The stories you bring back are part and parcel of your life experience. This is crucially true for your children, thrown among peers who have difficulty fathoming a life in which samosas, falafel, or goat’s eyes are normal. Aletheia Publications specializes in books treating this topic, such as The Absentee American, based on interviews with former foreign service brats, and Strangers at Home.

If you have children, you will have noticed with a mixture of admiration and jealousy how easily they picked up the local language during your stay abroad. Their natural fluency is a treasure that should be preserved and protected in every way possible, not just because bilingualism is a highly marketable skill but also because a second language is an invaluable personal asset. You might even consider enrolling them in a bilingual school, if one exists in your community.

As for you, options include continuing education at the local university, getting involved with the local Italian or Thai or Ethiopian community, or using self-instructional tools such as a Champs-Elysées audio-cassette magazine. Strategies for maintaining a language should be just as personalized as those for learning one.

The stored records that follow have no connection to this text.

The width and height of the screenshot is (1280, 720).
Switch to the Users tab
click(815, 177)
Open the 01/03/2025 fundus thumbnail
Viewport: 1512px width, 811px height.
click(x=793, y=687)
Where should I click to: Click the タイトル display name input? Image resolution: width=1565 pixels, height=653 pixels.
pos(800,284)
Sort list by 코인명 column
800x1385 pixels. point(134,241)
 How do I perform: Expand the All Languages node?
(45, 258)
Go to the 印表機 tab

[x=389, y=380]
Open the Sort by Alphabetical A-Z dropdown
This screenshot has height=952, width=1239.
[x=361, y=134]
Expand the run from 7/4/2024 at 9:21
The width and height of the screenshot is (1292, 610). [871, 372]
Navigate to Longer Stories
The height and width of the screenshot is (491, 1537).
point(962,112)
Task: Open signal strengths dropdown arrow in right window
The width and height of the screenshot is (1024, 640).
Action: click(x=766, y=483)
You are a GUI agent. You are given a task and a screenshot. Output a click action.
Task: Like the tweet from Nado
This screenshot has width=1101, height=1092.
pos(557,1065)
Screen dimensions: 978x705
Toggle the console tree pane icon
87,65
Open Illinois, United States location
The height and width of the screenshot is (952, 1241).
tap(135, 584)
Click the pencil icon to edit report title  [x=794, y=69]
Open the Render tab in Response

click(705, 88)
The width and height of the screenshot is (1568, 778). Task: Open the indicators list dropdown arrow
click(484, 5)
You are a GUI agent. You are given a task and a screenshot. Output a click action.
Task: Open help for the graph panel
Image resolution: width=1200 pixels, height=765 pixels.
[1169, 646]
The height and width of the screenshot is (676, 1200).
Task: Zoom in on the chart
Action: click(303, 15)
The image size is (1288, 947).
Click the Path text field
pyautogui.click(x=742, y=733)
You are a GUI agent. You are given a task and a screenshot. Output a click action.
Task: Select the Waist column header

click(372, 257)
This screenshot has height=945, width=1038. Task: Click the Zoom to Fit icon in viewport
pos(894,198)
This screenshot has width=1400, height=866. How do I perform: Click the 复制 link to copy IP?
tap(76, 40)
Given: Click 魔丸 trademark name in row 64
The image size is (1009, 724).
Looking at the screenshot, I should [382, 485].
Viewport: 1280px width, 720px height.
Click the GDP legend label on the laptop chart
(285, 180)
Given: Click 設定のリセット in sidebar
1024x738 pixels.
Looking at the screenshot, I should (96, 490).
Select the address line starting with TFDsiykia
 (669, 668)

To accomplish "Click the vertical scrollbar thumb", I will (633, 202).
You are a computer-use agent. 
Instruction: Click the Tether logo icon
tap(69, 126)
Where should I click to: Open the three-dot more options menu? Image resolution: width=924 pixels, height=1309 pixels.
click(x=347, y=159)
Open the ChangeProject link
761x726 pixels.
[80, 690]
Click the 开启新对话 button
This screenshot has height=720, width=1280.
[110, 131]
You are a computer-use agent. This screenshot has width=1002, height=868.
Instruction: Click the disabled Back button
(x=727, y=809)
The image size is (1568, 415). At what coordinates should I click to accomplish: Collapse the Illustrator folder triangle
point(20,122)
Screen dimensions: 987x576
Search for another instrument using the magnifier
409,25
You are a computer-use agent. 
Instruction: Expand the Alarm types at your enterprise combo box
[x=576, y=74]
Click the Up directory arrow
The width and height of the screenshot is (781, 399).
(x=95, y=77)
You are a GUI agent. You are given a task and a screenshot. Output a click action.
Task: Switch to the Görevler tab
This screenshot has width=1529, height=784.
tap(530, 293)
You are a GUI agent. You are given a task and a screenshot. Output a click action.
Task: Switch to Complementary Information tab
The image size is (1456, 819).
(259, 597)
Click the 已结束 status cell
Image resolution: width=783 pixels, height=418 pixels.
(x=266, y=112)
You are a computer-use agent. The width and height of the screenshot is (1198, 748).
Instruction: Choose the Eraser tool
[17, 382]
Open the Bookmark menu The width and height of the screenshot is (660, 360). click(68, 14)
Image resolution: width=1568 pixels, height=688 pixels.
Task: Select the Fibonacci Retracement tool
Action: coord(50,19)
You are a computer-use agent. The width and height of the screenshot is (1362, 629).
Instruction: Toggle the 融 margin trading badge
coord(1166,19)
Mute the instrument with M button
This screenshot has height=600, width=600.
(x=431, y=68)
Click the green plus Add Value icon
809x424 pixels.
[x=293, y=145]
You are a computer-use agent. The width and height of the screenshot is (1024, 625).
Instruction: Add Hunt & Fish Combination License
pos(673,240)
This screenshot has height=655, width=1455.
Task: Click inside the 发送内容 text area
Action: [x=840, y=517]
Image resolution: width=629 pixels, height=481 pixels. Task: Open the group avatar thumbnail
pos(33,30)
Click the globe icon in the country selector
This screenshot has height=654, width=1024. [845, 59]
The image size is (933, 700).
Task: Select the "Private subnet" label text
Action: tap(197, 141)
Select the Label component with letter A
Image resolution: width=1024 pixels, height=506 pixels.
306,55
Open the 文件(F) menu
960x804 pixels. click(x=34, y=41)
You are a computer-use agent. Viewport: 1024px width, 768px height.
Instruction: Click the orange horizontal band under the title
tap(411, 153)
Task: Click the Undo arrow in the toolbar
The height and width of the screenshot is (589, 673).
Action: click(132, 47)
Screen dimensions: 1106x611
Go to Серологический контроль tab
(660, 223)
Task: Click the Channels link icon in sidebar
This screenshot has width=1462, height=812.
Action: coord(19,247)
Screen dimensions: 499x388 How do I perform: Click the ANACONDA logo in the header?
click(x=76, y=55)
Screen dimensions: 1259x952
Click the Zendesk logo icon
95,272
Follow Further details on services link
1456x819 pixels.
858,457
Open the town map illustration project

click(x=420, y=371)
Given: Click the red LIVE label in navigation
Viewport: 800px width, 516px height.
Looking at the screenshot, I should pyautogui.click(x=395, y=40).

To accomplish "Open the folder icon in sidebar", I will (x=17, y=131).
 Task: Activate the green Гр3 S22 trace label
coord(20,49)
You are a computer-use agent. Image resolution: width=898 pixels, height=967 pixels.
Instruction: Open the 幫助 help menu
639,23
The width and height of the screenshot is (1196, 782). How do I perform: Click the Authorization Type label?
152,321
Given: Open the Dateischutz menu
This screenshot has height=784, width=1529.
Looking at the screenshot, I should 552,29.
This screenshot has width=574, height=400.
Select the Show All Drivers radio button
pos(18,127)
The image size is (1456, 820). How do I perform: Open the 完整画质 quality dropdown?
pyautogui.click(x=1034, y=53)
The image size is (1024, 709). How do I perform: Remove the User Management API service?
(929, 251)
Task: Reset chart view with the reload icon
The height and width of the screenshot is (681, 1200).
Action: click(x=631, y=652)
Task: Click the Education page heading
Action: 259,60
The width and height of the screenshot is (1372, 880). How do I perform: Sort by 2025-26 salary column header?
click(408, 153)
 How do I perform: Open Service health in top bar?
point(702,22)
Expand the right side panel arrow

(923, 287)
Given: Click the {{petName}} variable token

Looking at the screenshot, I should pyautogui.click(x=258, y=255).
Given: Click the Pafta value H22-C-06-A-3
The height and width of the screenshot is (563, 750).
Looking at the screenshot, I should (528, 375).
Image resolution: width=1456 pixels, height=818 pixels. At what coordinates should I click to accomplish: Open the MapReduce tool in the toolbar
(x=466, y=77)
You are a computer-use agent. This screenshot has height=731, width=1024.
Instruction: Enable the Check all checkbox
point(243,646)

So, now you know the bus routes. You’ve made special friends whom you’ll always cherish. And you’ve had an experience that no one can take away from you. You’ve been challenged to tackle practicalities, to understand a foreign culture and language, and to abandon your native life. At the same time, through being away from home, you’ve learned things about your own culture. One way and another, living abroad has enriched your life. Bravo! Encore!

GINA DOGGETT was a Foreign Service brat, spent some years as a closet foreigner in Washington, and is now a journalist in Paris.